----- TRECHO DA FONTE -----
O Estado de São Paulo, n. 44511, 30/08/2015. Política, p. A4

Ao arquivar nova ação contra Dilma, Janot aponta "inconveniência" do TSE

Talita Fernandes

Beatriz Buüa

 

Em resposta ao pedido preliminar feito pelo ministro Gilmar Mendes, vice-presidente do Tribunal Superior Eleitoral (TSE), para investigar as contas de campanha da presidente Dilma Rousseff, o procurador-geral da República, Rodrigo Janot, apontou a "inconveniência" de a Justiça e o Ministério Público Eleitoral se tornarem"protagonistas exagerados do espetáculo da democracia" e o receio de uma "judicialização extremada". Para ele, os atores principais do processo democrático devem ser "candidatos e eleitores".

As declarações constam em despacho do procurador-geral obtido pelo Estado no qual Rodrigo Janot decide arquivar uma notícia de fato (fase inicial da investigação) que pede a apuração de eventuais ilicitudes na contratação da empresa VTBP para a prestação de serviços da campanha petista.
----- DADOS FORNECIDOS -----
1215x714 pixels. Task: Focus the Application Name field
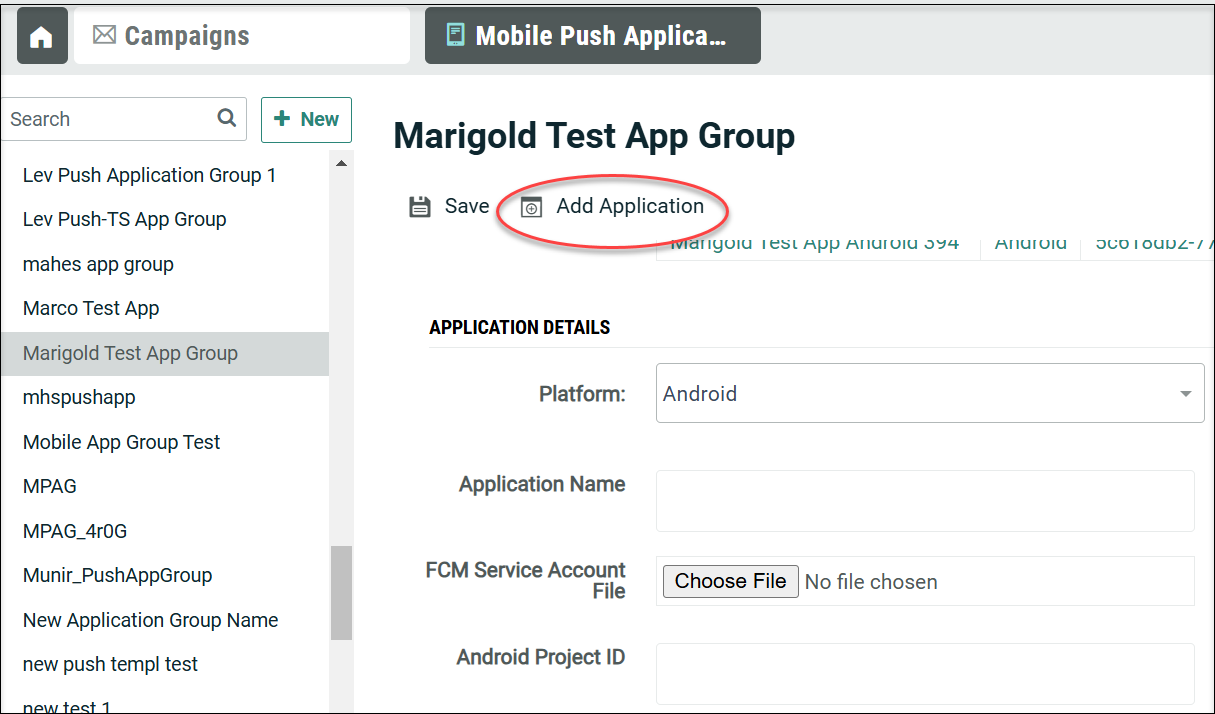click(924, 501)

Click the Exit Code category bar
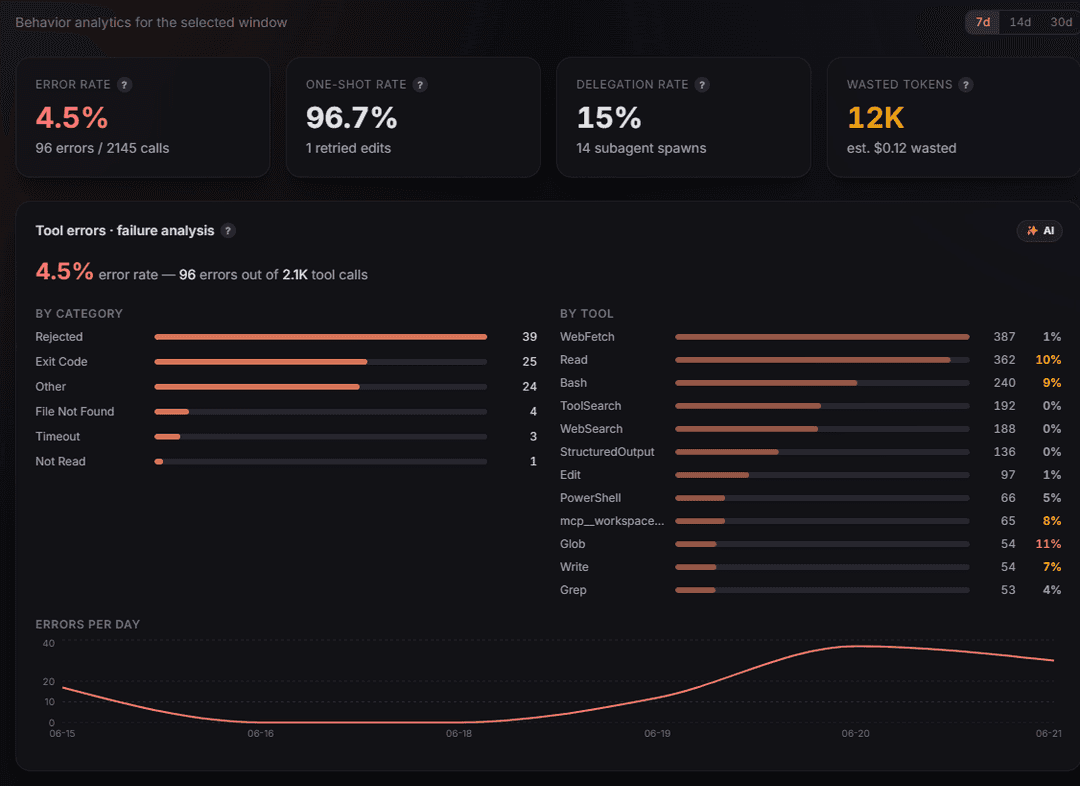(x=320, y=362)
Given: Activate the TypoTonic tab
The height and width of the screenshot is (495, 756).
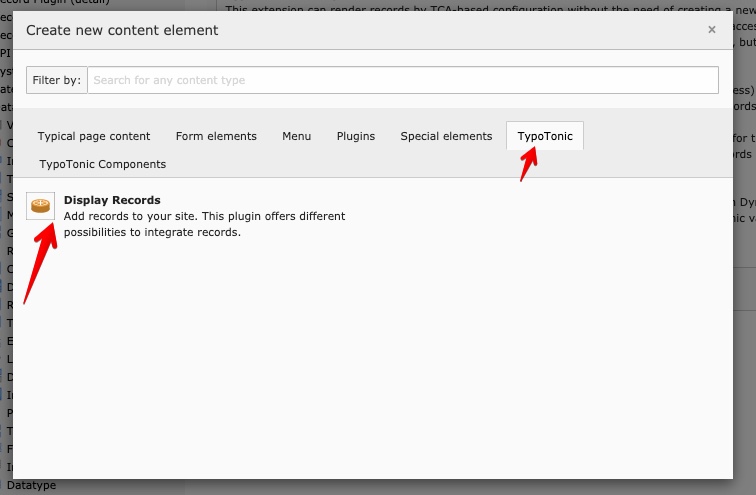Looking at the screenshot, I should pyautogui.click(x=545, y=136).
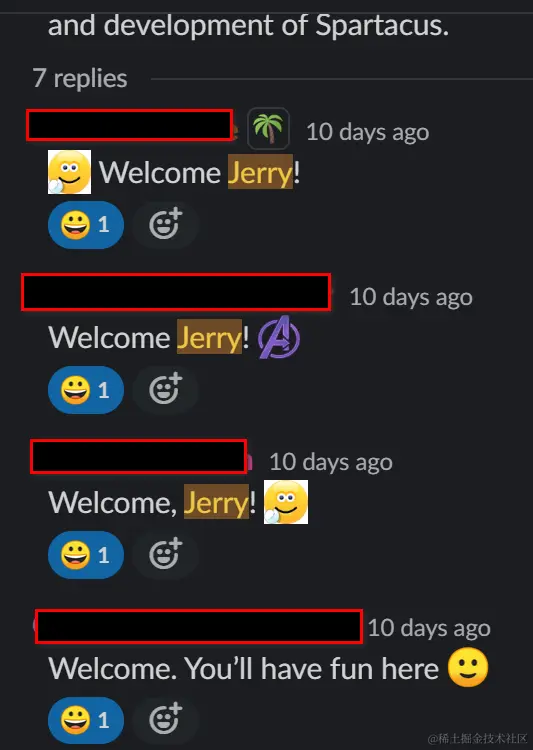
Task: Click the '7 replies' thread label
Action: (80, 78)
-----
## [PROBLEMA]
Repita integralmente a reportagem sobre o arquivamento da ação contra Dilma. Os itens não têm relação com a reportagem.

## [RESULTADO]
O Estado de São Paulo, n. 44511, 30/08/2015. Política, p. A4

Ao arquivar nova ação contra Dilma, Janot aponta "inconveniência" do TSE

Talita Fernandes

Beatriz Buüa

 

Em resposta ao pedido preliminar feito pelo ministro Gilmar Mendes, vice-presidente do Tribunal Superior Eleitoral (TSE), para investigar as contas de campanha da presidente Dilma Rousseff, o procurador-geral da República, Rodrigo Janot, apontou a "inconveniência" de a Justiça e o Ministério Público Eleitoral se tornarem"protagonistas exagerados do espetáculo da democracia" e o receio de uma "judicialização extremada". Para ele, os atores principais do processo democrático devem ser "candidatos e eleitores".

As declarações constam em despacho do procurador-geral obtido pelo Estado no qual Rodrigo Janot decide arquivar uma notícia de fato (fase inicial da investigação) que pede a apuração de eventuais ilicitudes na contratação da empresa VTBP para a prestação de serviços da campanha petista.